Servicemembers in Japan swelter in record-breaking heatwave
By SETH ROBSON | STARS AND STRIPES Published: July 23, 2018
YOKOTA AIR BASE, Japan — Record temperatures are baking the home of U.S. Forces Japan in western Tokyo during a heatwave that has killed more than 30 people over the past week.
The mercury topped 102 degrees Fahrenheit Monday at Yokota, said Senior Airman Darion DuVerney, 23, a forecaster with the 374th Operational Support Squadron.
“It was the hottest-ever July temperature,” she said, noting that the Air Force has kept heat records at the Pacific airlift hub since 1948.
In the nearby city of Ome, the temperature hit 105 degrees Monday, making it the second-hottest spot in the country after Kumagaya city in neighboring Saitama prefecture, where the mercury soared to nearly 106 degrees — a new Japanese record — according to the Japan Meteorological Agency. The sizzling conditions have hospitalized thousands, caused dozens of deaths and hindered relief efforts in western Japan, where recent floods killed more than 200 people.
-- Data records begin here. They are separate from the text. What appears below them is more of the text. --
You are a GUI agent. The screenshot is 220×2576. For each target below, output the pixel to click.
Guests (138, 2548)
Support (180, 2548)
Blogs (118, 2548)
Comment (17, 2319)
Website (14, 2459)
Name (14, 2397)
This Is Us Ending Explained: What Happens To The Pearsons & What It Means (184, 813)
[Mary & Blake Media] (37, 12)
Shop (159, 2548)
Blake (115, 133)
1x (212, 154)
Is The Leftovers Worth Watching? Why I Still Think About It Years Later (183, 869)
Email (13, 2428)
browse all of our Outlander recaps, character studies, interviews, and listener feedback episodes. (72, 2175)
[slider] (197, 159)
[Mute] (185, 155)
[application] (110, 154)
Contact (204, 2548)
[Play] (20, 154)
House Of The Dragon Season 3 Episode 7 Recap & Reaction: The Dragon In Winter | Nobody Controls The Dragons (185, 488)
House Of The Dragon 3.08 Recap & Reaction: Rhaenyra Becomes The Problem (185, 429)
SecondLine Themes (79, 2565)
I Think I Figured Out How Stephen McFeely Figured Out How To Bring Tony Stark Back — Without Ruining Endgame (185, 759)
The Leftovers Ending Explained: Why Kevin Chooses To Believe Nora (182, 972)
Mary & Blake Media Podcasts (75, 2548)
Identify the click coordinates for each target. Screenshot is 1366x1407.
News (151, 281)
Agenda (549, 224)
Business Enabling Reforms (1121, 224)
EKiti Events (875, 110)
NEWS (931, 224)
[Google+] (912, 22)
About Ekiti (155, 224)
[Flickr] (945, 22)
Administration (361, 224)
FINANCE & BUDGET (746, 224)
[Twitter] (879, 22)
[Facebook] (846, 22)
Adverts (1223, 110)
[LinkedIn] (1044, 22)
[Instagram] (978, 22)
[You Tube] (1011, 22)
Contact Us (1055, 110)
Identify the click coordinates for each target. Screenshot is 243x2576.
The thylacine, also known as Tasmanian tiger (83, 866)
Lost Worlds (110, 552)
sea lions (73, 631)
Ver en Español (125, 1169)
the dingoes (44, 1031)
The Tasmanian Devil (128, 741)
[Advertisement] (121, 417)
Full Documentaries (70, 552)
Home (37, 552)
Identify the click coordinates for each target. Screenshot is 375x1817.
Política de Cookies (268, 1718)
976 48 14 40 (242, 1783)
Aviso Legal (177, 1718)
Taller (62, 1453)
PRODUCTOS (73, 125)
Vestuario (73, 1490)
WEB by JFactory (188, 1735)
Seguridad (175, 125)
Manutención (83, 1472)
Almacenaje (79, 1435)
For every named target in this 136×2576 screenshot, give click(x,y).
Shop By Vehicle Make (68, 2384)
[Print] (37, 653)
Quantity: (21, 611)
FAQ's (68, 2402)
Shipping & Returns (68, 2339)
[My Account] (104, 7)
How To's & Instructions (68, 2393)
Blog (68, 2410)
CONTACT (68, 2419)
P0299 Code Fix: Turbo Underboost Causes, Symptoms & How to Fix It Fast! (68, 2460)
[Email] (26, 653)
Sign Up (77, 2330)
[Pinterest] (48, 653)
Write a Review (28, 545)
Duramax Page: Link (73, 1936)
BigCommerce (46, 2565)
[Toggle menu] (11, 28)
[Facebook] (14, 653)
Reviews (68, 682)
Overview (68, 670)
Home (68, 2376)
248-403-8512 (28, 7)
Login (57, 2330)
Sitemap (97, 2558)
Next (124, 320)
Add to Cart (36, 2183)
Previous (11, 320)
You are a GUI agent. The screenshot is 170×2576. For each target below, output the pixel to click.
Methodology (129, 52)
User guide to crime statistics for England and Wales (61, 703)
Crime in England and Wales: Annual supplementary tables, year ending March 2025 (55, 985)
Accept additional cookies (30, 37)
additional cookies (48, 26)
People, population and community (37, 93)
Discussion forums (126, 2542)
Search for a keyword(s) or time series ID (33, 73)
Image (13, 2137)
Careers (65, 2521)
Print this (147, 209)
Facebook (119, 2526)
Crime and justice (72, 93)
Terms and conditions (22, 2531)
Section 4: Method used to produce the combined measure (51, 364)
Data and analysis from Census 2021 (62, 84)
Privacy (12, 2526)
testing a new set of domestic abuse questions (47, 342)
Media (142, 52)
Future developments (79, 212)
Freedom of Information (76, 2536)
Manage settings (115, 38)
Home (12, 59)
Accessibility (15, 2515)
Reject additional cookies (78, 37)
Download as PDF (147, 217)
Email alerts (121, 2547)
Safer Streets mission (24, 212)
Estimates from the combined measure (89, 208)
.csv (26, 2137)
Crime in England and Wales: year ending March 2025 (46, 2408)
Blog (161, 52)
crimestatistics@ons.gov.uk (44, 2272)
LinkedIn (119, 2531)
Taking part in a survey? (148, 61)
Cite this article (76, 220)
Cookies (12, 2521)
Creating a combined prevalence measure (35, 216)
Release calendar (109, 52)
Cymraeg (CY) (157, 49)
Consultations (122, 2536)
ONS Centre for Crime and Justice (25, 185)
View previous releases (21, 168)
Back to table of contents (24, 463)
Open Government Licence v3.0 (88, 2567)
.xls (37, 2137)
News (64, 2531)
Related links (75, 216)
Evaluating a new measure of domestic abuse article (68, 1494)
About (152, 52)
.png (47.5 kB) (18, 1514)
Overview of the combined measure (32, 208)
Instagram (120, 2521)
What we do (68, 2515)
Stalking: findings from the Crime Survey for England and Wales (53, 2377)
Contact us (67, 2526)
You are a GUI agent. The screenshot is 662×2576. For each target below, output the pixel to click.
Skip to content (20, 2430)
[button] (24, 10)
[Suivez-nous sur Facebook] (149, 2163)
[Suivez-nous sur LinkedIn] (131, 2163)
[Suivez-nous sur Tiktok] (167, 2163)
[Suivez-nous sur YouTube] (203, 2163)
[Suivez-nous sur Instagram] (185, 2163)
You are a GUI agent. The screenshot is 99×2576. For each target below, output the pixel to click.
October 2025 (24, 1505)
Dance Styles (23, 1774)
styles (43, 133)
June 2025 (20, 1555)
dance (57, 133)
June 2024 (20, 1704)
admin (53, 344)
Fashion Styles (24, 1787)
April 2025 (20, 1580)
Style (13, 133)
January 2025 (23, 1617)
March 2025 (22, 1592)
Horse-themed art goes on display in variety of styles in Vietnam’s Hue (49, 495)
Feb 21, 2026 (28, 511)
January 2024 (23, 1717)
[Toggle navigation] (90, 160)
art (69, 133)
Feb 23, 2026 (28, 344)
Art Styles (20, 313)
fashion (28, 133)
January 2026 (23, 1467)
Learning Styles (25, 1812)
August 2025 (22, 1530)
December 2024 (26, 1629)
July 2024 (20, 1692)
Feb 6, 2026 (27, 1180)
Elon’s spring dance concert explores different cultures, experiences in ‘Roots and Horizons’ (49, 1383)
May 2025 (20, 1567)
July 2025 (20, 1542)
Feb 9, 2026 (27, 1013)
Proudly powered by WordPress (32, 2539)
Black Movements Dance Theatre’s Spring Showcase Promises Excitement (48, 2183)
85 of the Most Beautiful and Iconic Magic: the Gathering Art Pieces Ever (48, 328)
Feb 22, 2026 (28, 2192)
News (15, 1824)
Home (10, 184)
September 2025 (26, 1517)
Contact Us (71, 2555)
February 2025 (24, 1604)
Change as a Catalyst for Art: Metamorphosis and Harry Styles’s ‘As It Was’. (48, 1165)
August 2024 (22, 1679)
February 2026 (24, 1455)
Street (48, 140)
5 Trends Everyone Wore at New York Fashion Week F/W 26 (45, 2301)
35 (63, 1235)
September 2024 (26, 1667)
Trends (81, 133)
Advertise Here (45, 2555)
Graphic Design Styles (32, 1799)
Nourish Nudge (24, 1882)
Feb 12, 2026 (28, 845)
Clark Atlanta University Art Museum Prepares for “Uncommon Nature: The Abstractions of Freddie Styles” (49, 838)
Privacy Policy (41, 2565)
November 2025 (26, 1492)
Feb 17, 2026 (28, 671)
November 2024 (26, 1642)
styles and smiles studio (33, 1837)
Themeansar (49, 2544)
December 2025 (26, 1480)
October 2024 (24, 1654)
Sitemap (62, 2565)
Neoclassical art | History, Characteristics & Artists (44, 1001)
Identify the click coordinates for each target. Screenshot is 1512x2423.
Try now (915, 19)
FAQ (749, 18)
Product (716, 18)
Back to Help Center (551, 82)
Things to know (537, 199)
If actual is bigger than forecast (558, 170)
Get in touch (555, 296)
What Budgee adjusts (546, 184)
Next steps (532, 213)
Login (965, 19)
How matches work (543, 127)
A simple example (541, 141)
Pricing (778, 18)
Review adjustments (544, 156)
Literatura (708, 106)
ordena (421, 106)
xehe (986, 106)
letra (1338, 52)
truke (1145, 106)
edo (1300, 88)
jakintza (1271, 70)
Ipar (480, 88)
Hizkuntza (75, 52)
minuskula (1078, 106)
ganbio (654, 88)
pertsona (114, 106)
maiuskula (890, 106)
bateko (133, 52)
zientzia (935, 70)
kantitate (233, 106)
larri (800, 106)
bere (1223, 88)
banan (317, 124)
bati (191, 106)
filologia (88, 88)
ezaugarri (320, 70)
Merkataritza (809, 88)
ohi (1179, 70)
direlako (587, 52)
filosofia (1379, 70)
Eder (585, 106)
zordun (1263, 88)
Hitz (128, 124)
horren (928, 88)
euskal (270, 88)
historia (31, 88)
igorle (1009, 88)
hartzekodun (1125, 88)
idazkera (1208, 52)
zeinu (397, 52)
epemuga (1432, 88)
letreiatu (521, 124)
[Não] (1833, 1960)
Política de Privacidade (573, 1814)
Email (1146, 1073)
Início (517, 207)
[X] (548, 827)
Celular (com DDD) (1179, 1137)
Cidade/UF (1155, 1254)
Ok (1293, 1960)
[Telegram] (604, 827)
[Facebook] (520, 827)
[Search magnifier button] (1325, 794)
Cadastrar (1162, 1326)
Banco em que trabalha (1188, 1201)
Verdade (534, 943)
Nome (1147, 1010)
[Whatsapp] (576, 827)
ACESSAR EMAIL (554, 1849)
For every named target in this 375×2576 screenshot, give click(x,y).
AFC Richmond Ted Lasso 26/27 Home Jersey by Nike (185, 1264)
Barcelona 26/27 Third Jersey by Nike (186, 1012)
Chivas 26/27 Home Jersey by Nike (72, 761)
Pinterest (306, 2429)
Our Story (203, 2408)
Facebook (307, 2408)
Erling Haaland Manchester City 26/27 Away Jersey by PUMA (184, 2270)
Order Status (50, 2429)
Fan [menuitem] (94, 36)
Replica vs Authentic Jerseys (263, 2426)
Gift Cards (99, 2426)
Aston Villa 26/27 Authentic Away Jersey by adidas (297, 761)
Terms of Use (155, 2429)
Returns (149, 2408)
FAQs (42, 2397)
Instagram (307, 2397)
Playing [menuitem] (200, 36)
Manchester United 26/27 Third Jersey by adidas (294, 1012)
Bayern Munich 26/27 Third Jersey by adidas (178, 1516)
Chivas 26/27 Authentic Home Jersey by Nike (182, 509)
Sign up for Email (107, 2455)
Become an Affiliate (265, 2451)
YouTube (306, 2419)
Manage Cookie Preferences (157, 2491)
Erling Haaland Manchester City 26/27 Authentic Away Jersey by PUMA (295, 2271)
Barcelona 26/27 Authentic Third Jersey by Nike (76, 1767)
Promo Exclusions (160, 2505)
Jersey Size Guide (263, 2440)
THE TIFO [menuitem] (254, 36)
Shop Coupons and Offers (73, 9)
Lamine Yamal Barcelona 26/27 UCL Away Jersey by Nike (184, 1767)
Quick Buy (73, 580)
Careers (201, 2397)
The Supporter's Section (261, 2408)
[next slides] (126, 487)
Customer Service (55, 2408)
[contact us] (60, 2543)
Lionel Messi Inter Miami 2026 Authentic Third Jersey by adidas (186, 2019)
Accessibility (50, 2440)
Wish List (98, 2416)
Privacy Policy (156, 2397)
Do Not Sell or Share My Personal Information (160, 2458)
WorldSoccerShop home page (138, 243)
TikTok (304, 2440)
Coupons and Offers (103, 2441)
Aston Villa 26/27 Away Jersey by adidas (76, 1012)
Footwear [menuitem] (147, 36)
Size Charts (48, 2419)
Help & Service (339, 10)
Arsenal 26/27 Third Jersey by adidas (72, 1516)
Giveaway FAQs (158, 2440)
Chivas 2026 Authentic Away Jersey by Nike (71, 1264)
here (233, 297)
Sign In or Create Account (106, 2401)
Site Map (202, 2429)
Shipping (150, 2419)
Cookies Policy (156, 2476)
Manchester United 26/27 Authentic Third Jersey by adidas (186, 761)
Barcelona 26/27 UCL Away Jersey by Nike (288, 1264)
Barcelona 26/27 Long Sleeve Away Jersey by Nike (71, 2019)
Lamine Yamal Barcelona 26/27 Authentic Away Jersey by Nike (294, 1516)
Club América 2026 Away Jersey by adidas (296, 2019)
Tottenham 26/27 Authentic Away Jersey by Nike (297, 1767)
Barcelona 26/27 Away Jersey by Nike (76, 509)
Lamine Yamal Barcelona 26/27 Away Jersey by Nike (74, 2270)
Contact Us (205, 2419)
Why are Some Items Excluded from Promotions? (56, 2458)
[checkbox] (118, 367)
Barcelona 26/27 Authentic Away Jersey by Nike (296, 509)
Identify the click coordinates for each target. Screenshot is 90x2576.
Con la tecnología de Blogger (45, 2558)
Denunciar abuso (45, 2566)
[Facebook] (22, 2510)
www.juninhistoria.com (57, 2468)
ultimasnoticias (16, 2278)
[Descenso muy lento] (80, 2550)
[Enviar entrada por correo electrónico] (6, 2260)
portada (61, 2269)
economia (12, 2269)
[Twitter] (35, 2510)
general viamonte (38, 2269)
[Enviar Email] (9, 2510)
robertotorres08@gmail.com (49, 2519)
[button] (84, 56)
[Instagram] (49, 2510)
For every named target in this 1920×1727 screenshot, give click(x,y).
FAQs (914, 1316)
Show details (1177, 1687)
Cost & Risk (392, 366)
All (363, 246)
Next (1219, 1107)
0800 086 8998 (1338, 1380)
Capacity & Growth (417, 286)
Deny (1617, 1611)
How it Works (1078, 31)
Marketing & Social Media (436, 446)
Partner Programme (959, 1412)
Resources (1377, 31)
The heatwave is caused by a ridge of high pressure that’s parked over Japan and drawing hot air from the south, DuVerney said.
“It looks like it will continue,” she added. The heatwave is expected to last into August, the Japan Meteorological Agency said on Monday afternoon.
The hottest temperature on record at Yokota was 104 degrees on Sept. 3, 1984.
Authorities at the base are warning airmen about heat stress in temperatures above 90 degrees. Heat-warning signs on base read: “The risk of heat-related injury or illness is severe. For heavy work in hot environments, only emergency and mission critical tasks should be conducted outdoors, implement work and rest cycles as appropriate.
Personnel should rest 10 minutes for every 50 minutes of light work, 40 minutes for every 20 minutes of moderate work and 50 minutes for every 10 minutes of heavy work, according to the heat warning.
Military operations have continued, although some personnel were spotted carrying sun umbrellas Monday as they worked on the wing of a C-130J Hercules cargo plane.
Maj. Christopher Stover of Jersey City, N.J., said he brought a warm jersey when he arrived at Yokota last week on temporary duty with the Maryland Air National Guard.
“It’s my first time in Japan and I didn’t know if I’d need warm or cold-weather clothes,” he said.
The summer temperatures and humidity aren’t too different from what he experienced on a deployment to the African nation of Liberia in 2010, he said.
Stover said he plans to carry a decent supply of water during a planned climb of Mount Fuji this coming weekend.
Stars and Stripes correspondent Hana Kusumoto contributed to this report.